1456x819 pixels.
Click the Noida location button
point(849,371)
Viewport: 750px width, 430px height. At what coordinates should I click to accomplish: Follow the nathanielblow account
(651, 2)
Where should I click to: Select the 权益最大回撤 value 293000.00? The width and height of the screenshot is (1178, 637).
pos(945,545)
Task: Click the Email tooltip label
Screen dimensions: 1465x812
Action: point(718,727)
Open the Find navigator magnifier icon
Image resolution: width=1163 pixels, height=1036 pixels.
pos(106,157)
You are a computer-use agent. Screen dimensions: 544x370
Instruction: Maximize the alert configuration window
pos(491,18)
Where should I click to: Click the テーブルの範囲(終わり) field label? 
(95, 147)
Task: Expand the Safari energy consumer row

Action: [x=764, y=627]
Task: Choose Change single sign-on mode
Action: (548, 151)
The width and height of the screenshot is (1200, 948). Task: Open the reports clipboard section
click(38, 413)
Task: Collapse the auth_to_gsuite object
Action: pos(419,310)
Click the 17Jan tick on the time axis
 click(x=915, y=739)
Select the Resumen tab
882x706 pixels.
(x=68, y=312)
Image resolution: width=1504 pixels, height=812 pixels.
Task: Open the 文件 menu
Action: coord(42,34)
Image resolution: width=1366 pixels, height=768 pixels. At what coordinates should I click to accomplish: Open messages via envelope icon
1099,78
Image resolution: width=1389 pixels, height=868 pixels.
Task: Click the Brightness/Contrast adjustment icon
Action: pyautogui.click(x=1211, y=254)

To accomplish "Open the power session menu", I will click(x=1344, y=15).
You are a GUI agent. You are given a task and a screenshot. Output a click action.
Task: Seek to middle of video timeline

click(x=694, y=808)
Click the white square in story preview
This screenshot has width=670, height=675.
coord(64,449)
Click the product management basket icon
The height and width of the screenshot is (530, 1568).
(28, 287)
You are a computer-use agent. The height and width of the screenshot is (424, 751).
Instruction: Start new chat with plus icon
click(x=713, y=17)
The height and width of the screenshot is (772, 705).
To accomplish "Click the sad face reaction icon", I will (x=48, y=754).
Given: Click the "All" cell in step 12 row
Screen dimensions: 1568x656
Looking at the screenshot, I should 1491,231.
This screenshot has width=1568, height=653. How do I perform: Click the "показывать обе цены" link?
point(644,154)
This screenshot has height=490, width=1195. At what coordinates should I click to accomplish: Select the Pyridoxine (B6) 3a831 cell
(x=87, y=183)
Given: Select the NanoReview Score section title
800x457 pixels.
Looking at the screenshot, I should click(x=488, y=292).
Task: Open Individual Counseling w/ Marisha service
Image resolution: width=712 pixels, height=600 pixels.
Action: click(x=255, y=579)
+++
▶ **Stated goal**: Copy out the material word for word, from its first line down to and including the line with "click(x=915, y=739)".

▶ **Response to this task**:
1456x819 pixels.
Click the Noida location button
point(849,371)
Viewport: 750px width, 430px height. At what coordinates should I click to accomplish: Follow the nathanielblow account
(651, 2)
Where should I click to: Select the 权益最大回撤 value 293000.00? The width and height of the screenshot is (1178, 637).
pos(945,545)
Task: Click the Email tooltip label
Screen dimensions: 1465x812
Action: point(718,727)
Open the Find navigator magnifier icon
Image resolution: width=1163 pixels, height=1036 pixels.
pos(106,157)
You are a computer-use agent. Screen dimensions: 544x370
Instruction: Maximize the alert configuration window
pos(491,18)
Where should I click to: Click the テーブルの範囲(終わり) field label? 
(95, 147)
Task: Expand the Safari energy consumer row

Action: [x=764, y=627]
Task: Choose Change single sign-on mode
Action: (548, 151)
The width and height of the screenshot is (1200, 948). Task: Open the reports clipboard section
click(38, 413)
Task: Collapse the auth_to_gsuite object
Action: pos(419,310)
Click the 17Jan tick on the time axis
 click(x=915, y=739)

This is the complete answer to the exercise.